[SOURCE EXTRACT start]

The collector filed a claim for the abatement of said additional taxes and the claim was allowed by the respondent on or about November 24, 1924. On January 26, 1925. the respondent advised the collector at Chicago that the additional taxes assessed for the fiscal year ended May 31, 1919, and May 31, 1920, had been abated through error and instructed him to reverse his*3897 entry eliminating the amounts shown to have been abated. On May 18, 1925, the respondent mailed a deficiency notice to the petitioner advising it that the additional tax assessed for the fiscal year ended May 31, 1919, had been abated to the extent of $1,121.75, and that there was a deficiency in tax for that year in the amount of $33,264.84.
In determining the petitioner's tax liability for the fiscal year ended May 31, 1919, the respondent reduced the March 1, 1913, value of its coal lands from $885,254 to $363,120, recomputed depletion on the basis of the value so determined, and computed the tax without reference to invested capital under section 328 of the Revenue Act of 1918.
The petitioner's income and profits-tax return for the fiscal year ended May 31, 1920, was filed on July 23, 1920, and on the basis of the return, taxes were assessed in the amount of $26,459.46. On July 21, 1920, the petitioner requested Commissioner Roper to make an examination of its tax liability for the fiscal years ended May 31, 1919, and May 31, 1920. An examination of the petitioner's books was made by revenue agents in May, 1921, and a report filed by them on June 18, 1921. The petitioner*3898 was dissolved as a corporation on *1402 August 15, 1922. On November 1, 1922, the petitioner was advised by letter that an audit of its return for the fiscal year ended May 31, 1920, disclosed additional tax in the amount of $191,208.06. The said additional tax was assessed on November 10, 1923, and notice and demand for payment thereof given on November 16, 1923. The additional tax was abated by the respondent on or about November 24, 1924, as above set forth. On May 18, 1925, the petitioner was advised that the additional tax had been abated to the extent of $37,085.34; that there was a deficiency in tax in the amount of $154,122.72. The deficiency was assessed on July 17, 1925. In computing the petitioner's income for the fiscal year ended May 31, 1920, the respondent reduced the March 1, 1913, fair market value of the petitioner's coal lands from $885,254.45 to $363,120, and computed depletion on the reduced value, and also determined that the petitioner realized a profit from the sale of its property on December 31, 1919, computed as follows:
Fair market value of coal land March 1, 1913, as established | $363,120.00 | |
Total value of surface at $2.50 per acre | 4,850.00 | |
Purchase, February 15, 1916 | 4,170.00 | |
372,140.00 | ||
Less depletion allowable to date of sale, 1,848.528 X .024095 | 44,540.28 | |
$327,599.72 | ||
Plant | 574,968.80 | |
Less depreciation | 201,721.45 | |
373,247.35 | ||
Other assets as reported | 67,026.79 | |
Value of property | 767,873.86 | |
Sale price | 1,250,000.00 | |
Net profit on sale | 482,126.14 |
*3899 The tax for the fiscal year ended May 31, 1920, was computed under section 328 of the Revenue Act of 1918.

[SOURCE EXTRACT end]

■ TASK 1
Reproduce word for word the part of the tax case excerpt that begins at the words "The collector filed" and stops after the words "amount of $33,264.84.".
■ TASK 2
Answer these questions from the tax case excerpt:
(a) On what date was the petitioner dissolved as a corporation?
(b) What sale price is listed in the profit computation?
(c) According to the May 18, 1925 deficiency notice, what was the deficiency in tax for the fiscal year ended May 31, 1919?
The listing after this point was taken from a different source than the tax case excerpt.

[RAW DATA start]

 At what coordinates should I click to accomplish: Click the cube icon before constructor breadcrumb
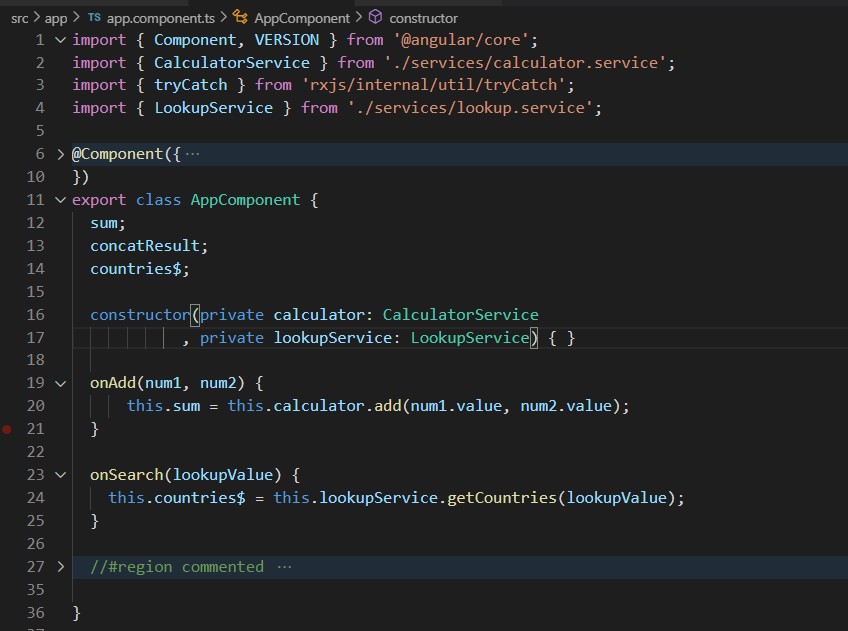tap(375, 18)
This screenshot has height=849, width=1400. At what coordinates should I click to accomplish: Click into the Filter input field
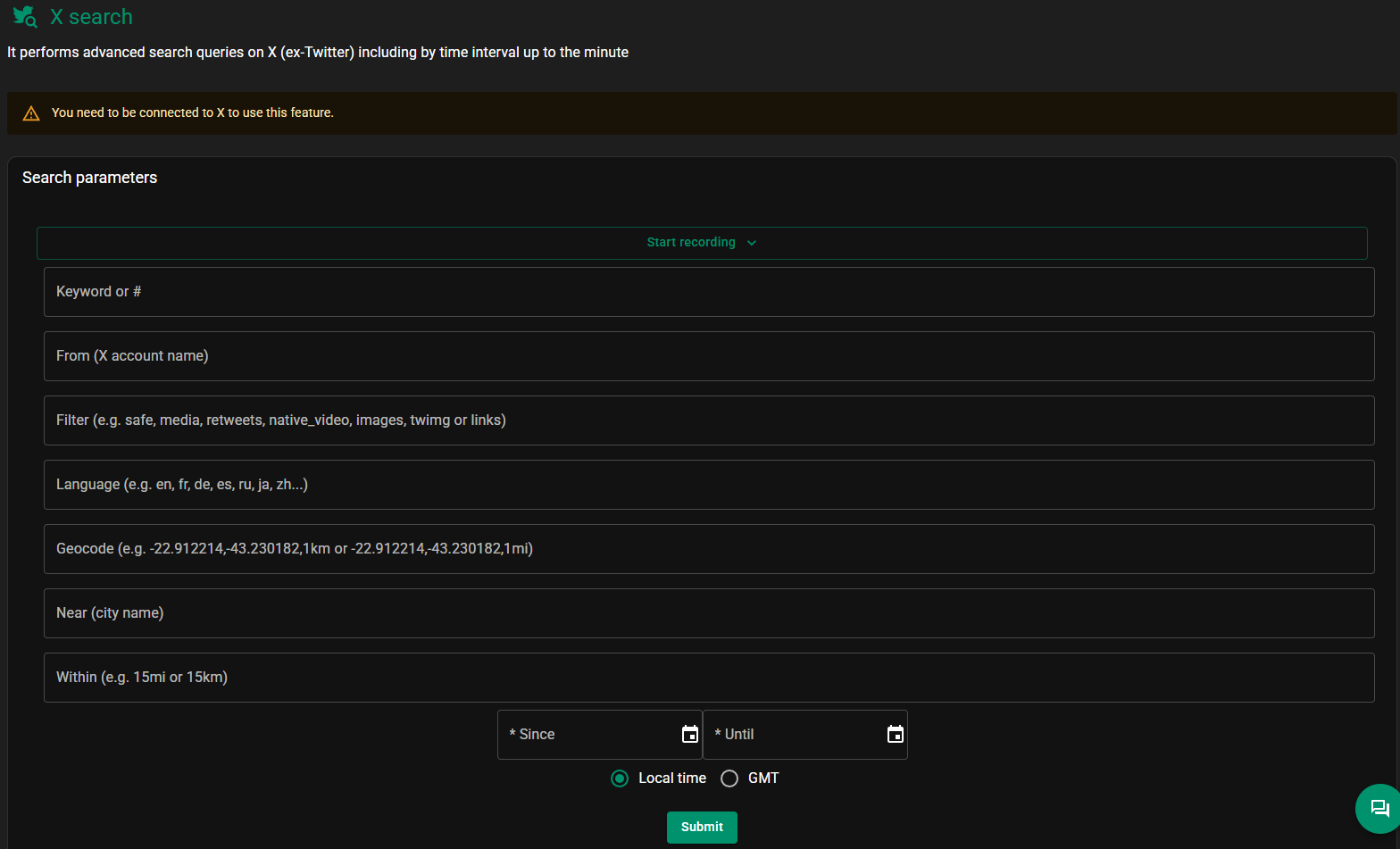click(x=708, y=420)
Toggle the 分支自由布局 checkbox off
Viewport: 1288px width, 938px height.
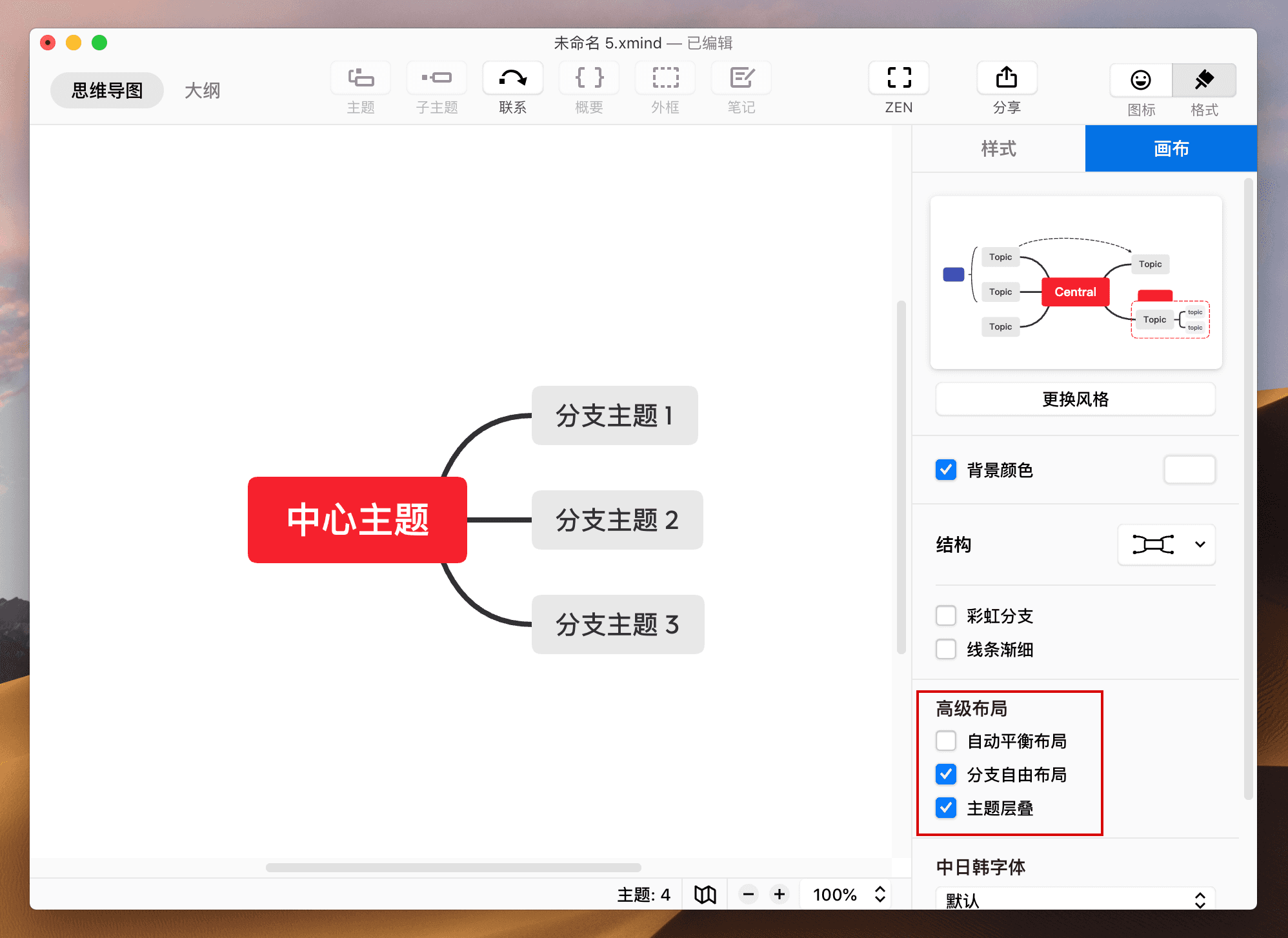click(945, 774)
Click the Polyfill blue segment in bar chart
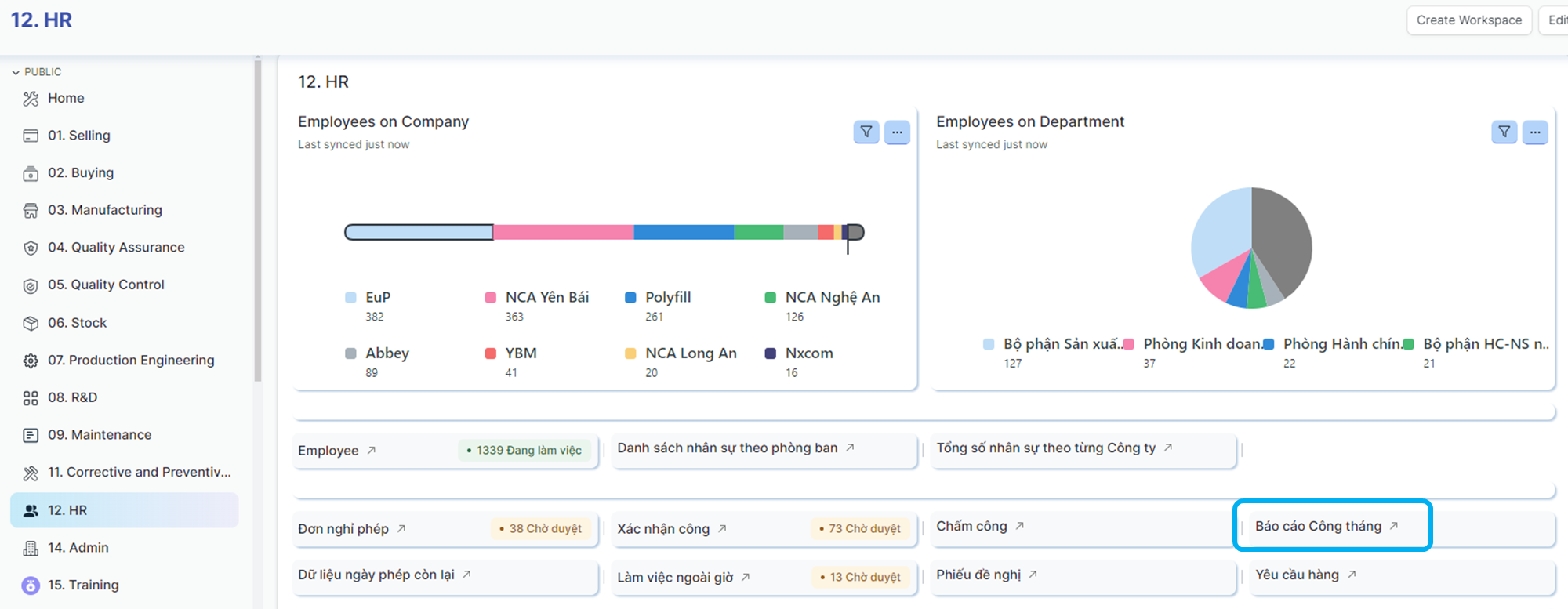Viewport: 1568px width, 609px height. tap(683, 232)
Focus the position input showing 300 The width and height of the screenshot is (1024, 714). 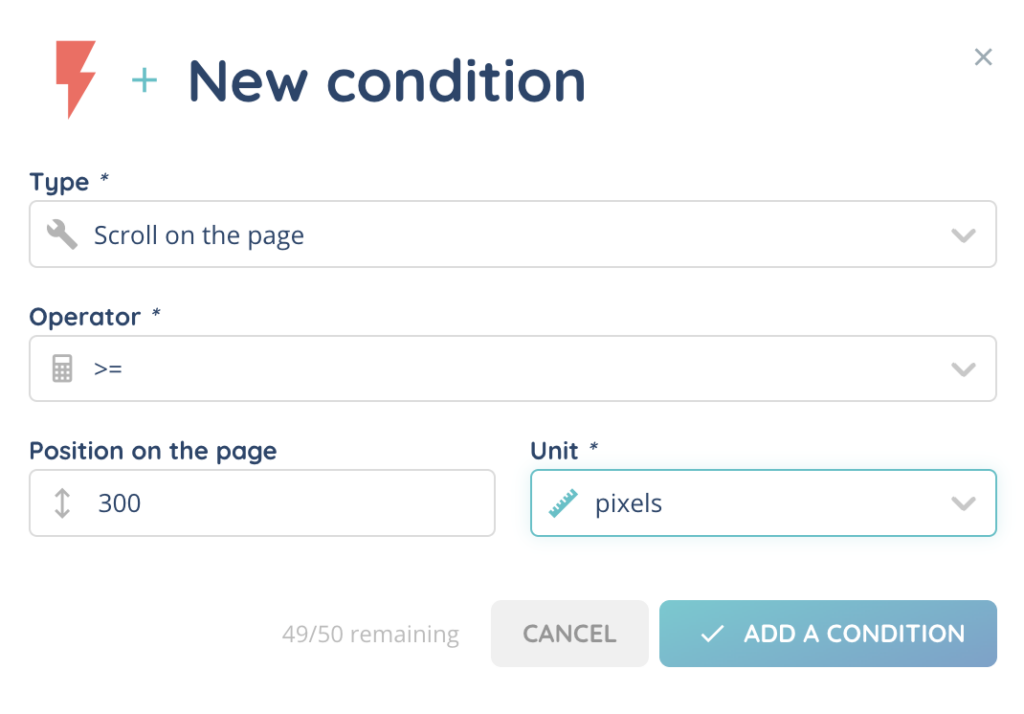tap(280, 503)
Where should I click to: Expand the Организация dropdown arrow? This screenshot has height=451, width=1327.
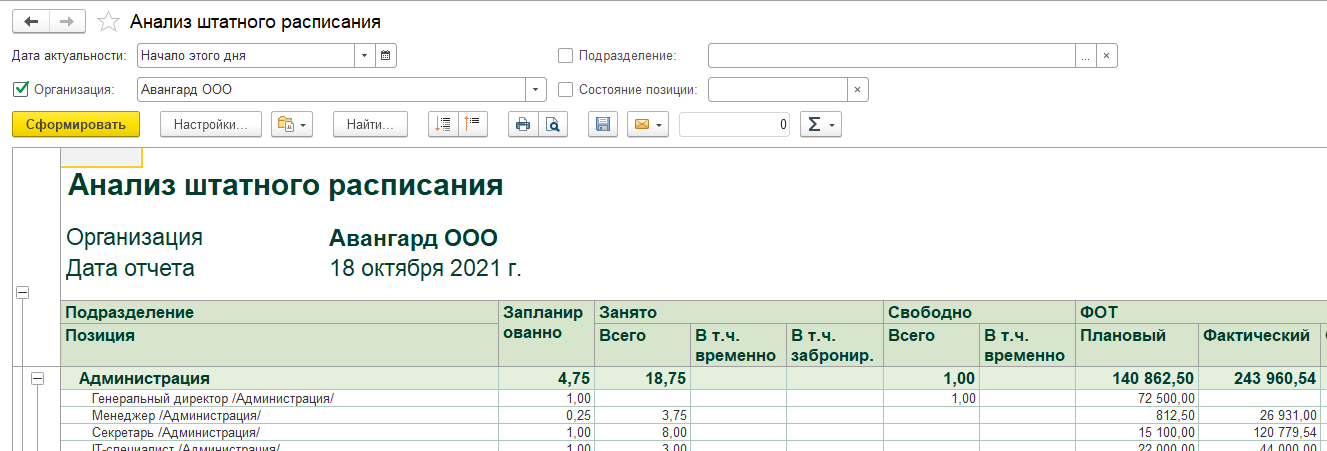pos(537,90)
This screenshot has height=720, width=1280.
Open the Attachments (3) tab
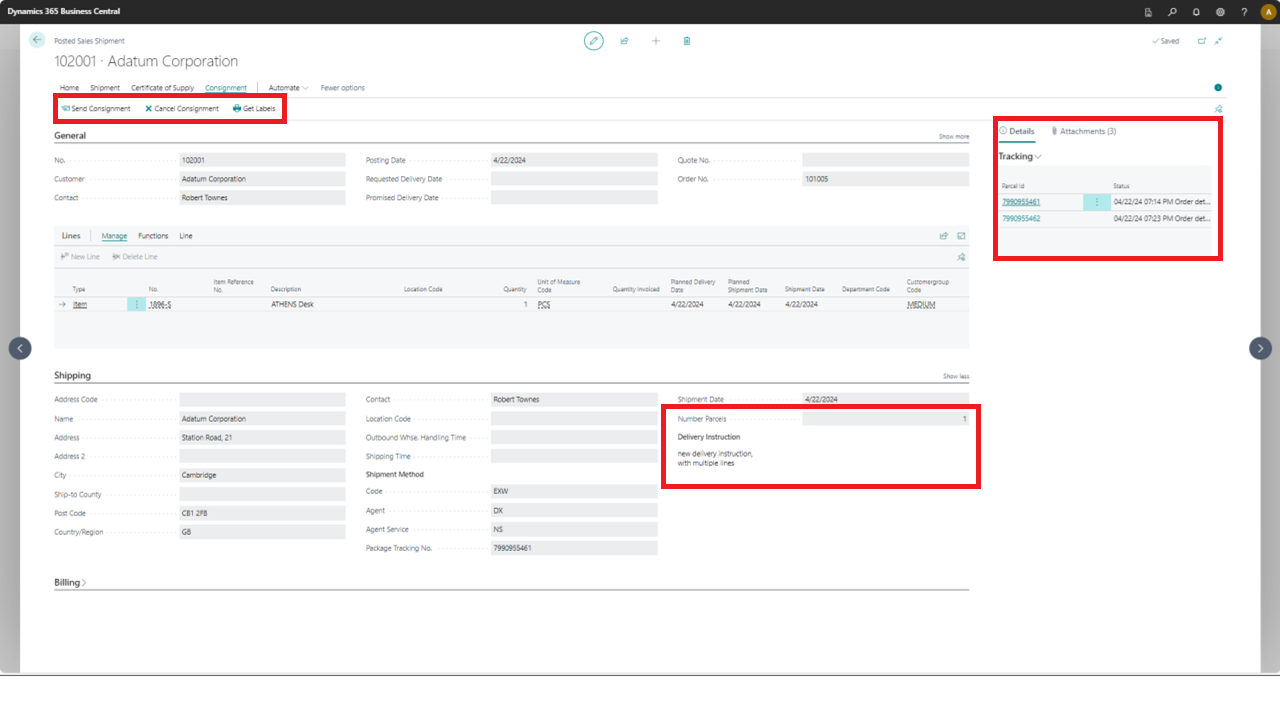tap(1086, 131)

[RAW DATA end]

■ CORRECT OUTPUT 1
The collector filed a claim for the abatement of said additional taxes and the claim was allowed by the respondent on or about November 24, 1924. On January 26, 1925. the respondent advised the collector at Chicago that the additional taxes assessed for the fiscal year ended May 31, 1919, and May 31, 1920, had been abated through error and instructed him to reverse his*3897 entry eliminating the amounts shown to have been abated. On May 18, 1925, the respondent mailed a deficiency notice to the petitioner advising it that the additional tax assessed for the fiscal year ended May 31, 1919, had been abated to the extent of $1,121.75, and that there was a deficiency in tax for that year in the amount of $33,264.84.

■ CORRECT OUTPUT 2
(a) August 15, 1922
(b) $1,250,000.00
(c) $33,264.84